**Requests**:
a) Edit the BGP-MVPN integration passage from "After source discovery, BGP" up to and including "on PE-CE interfaces.", replacing "ingress PE" with "sending PE".
b) Continue the BGP-MVPN integration passage from the point where it stops.

**Document passage**:
****

1.3.1.3.  Integration with BGP-MVPN

   For each VPN, the Source Active routes distribution in that VPN do
   not have to involve PEs at all (unless there are sources/receivers
   directly connected to some PEs) and they are independent of MVPN SA
   routes.  For example, FHRs and LHRs establish BGP sessions with RRs
   of that particular VPN for the purpose of SA distribution.

   After source discovery, BGP multicast signaling is done from LHRs
   towards the sources.  When the signaling reaches an egress PE, BGP-
   MVPN signaling takes over, as if a PIM (S,G) join was received on the
   PE-CE interface.  When the BGP-MVPN signaling reaches the ingress PE,
   BGP multicast signaling as specified in this document takes over,
   similar to how BGP-MVPN triggers PIM (S,G) join on PE-CE interfaces.

****

**Information provided**:
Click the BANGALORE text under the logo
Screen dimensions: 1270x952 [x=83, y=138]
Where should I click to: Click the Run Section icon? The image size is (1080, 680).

****

**Answers for the exercise**:
a)
After source discovery, BGP multicast signaling is done from LHRs
   towards the sources.  When the signaling reaches an egress PE, BGP-
   MVPN signaling takes over, as if a PIM (S,G) join was received on the
   PE-CE interface.  When the BGP-MVPN signaling reaches the sending PE,
   BGP multicast signaling as specified in this document takes over,
   similar to how BGP-MVPN triggers PIM (S,G) join on PE-CE interfaces.

b)
1.3.2.  BGP Inband Signaling for mLDP Tunnels

   Part of an (or the whole) mLDP tunnel can also be signaled via BGP
   and seamlessly integrated with the rest of mLDP tunnel signaled
   natively via mLDP.  All the procedures are similar to mLDP except
   that the signaling is done via BGP.  The mLDP FEC is encoded in the
   BGP NLRI, with MCAST-TREE SAFI and S-PMSI/Leaf A-D Routes for mLDP
   defined in this document.  The Leaf A-D routes correspond to mLDP
   Label Mapping messages and the S-PMSI A-D routes are used to signal
   upstream FEC for MP2MP mLDP tunnels, similar to the bidirectional
   (*,G) case.

1.3.3.  BGP Sessions

   In order for two BGP speakers to exchange MCAST-TREE NLRI, they MUST
   use BGP Capabilities Advertisement [RFC5492] to ensure that they both
   are capable of properly processing the MCAST-TREE NLRI.  This is done
   as specified in [RFC4760], by using a capability code 1
   (multiprotocol BGP) with an AFI of IPv4 (1) or IPv6 (2) and a SAFI of
   MCAST-TREE (78).

   How the BGP peer sessions are provisioned, whether EBGP or IBGP,
   whether statically, automatically, or programmably via an external
   controller, is outside the scope of this document.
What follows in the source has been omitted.